Proposal talk:Support the fight against cross wiki vandalism

From Strategic Planning

Did you read Wikimedia Foundation Grants $40,000 to the Toolserver? Is improving Toolserver your only proposal? Nemo 06:47, 26 August 2009 (UTC)[reply]

If this is a question to me: my proposal concerns facilitating the tools needed to fight cross wiki vandalism. Whether these are hosted on the Toolserver or somewhere else is completely indifferent to me, as long as they keep working. Wutsje 13:19, 26 August 2009 (UTC)[reply]

Impact?

Some proposals will have massive impact on end-users, including non-editors. Some will have minimal impact. What will be the impact of this proposal on our end-users? -- Philippe 00:17, 3 September 2009 (UTC)[reply]

Some proposals will have massive impact on end-users, including non-editors. Some will have minimal impact. What will be the impact of this proposal on our end-users? -- Philippe 01:10, 4 September 2009 (UTC)[reply]
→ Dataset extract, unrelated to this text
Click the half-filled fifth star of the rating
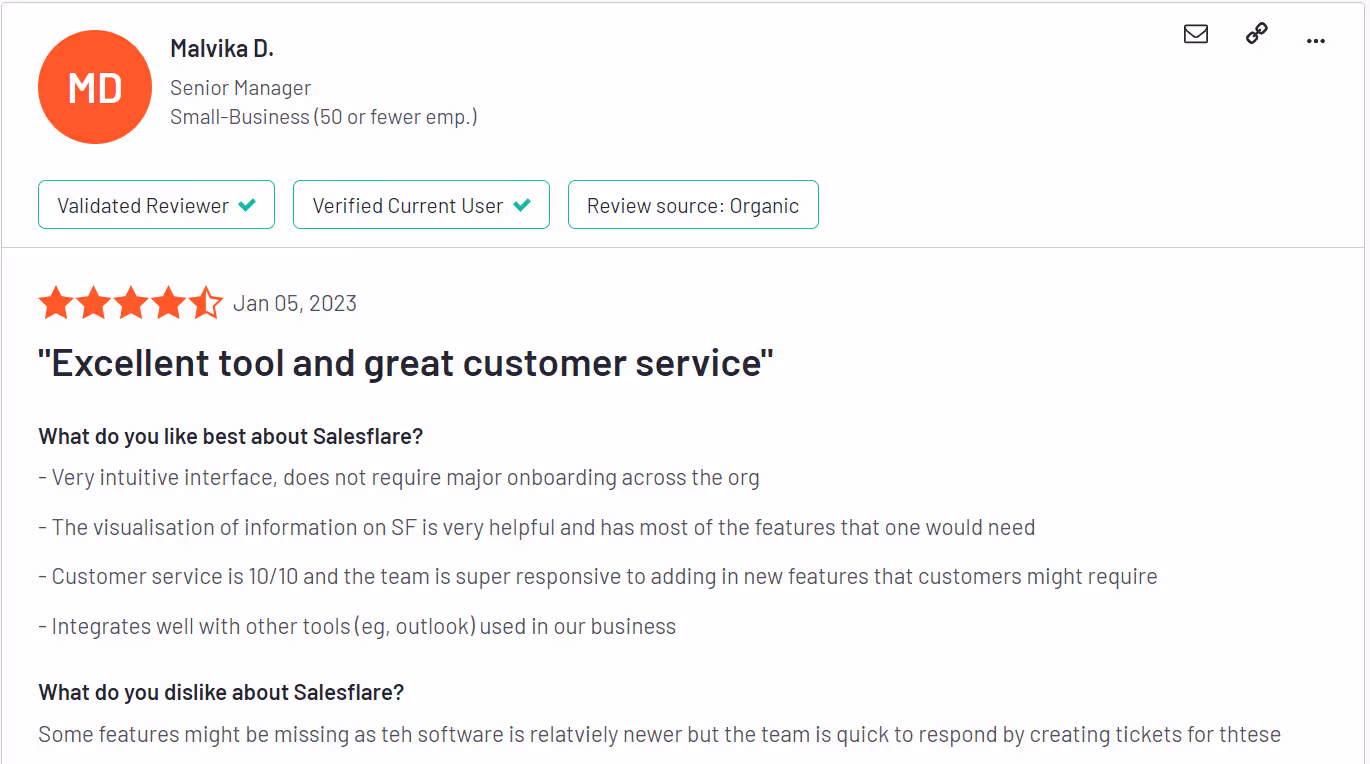This screenshot has height=764, width=1370. [205, 302]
As part of a larger effort to improve the quality of our content, fighting vandalism has the potential to dramatically improve public perceptions of our projects. Vandalism and test edits have long been a detriment to perceived quality, limiting engagement with parents and educators, limiting partnerships with cultural institutions, and limiting our ability to broaden participation and use among the public. Making a serious and concerted effort to devote resources to this problem could have significant impacts in these areas. Mike.lifeguard | @meta 02:15, 1 October 2009 (UTC)[reply]

Ban anonymous edits

It seems nobody in Wikiland is prepared to propose banning anonymous edits. If we could do that we could cut most of the vandalism at a stroke. --Alastair Rae 12:19, 22 September 2009 (UTC)[reply]

Not sure it should be all anon users because a large number are useful, but certainly IP users from schools (or other institutions) whose only contribution is to vandalise, or regular IP vandals addresses. Some anon users know nothing about Wikipedia but a great deal about other subjects, They notice errors that regular page editor miss or update data (here I am thinking of sport pages). Those kind of users need to be encouraged but if we put a log-in for those minor, random, spur-of-the-moment edits that can improve pages we may find those people are put off and don't contribute. I know from my own experience that it took months of minor edits and wikifying pages about subjects that I was interested in before I got round to creating an account. --Alchemist Jack 17:44, 29 September 2009 (UTC)[reply]

Recruit Vandals

Can't we make hunting vandalism and protecting Wikipedia from attack into a fun activity, with a scoreboard and special prizes. Then persuade vandals to join in.Alchemist Jack 15:05, 27 September 2009 (UTC)[reply]

Development of tools

Currently we rely on a hodgepodge of volunteer-managed tools, which are frequently broken, frequently hack jobs, and don't work as well as they could. I'd agree that it would make some limited sense for the Foundation to devote at least some resources to developing and/or improving existing counter-vandalism tools and systems. Werdna 15:01, 12 October 2009 (UTC)[reply]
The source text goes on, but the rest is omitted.